## TASK DESCRIPTION
Filter the records, keeping every line that has the string "Open".

## INPUT FOR THIS TASK
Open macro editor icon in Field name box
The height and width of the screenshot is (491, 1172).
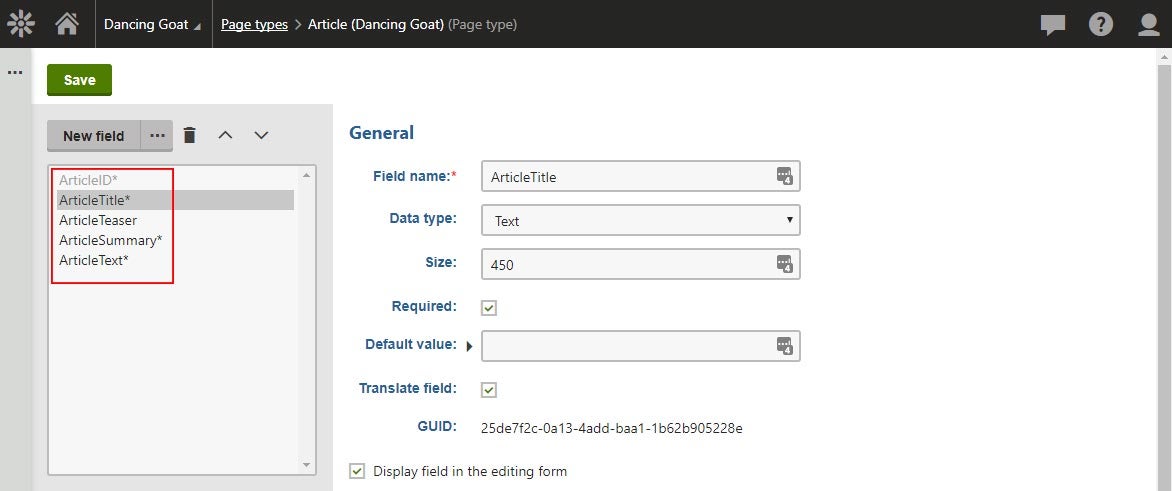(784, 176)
==
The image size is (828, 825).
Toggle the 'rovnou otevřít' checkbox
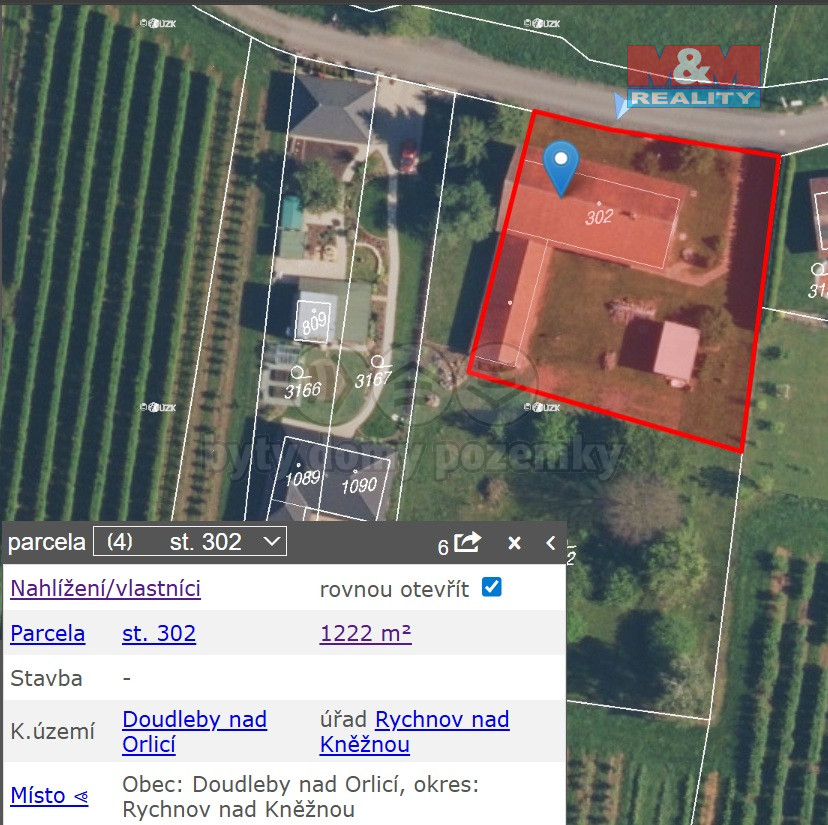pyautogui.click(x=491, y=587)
* * *
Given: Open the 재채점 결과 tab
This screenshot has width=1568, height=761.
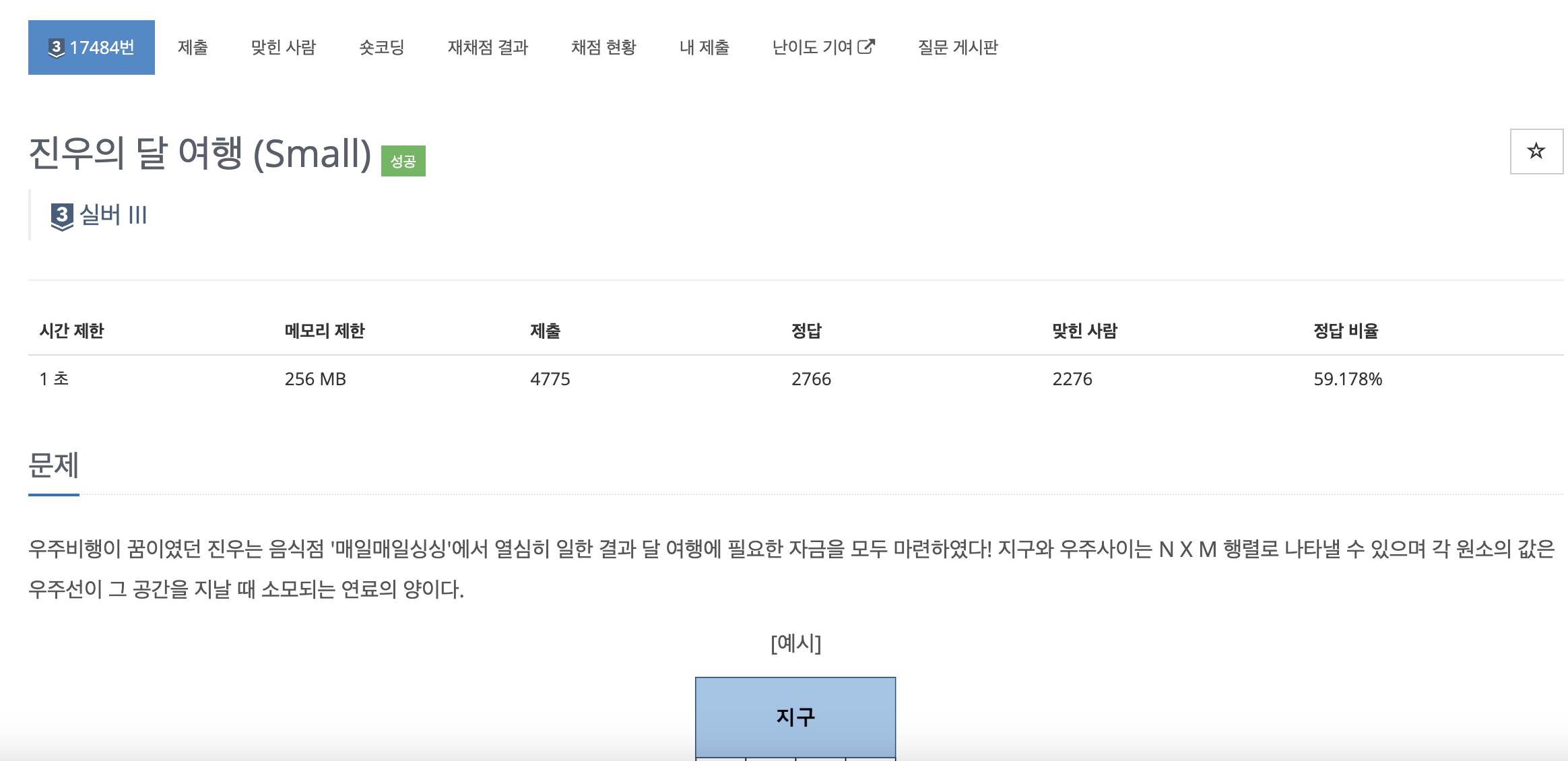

## ANSWER TO THIS TASK
Open macro editor icon in Field name box
Given: Open the 재채점 결과 tab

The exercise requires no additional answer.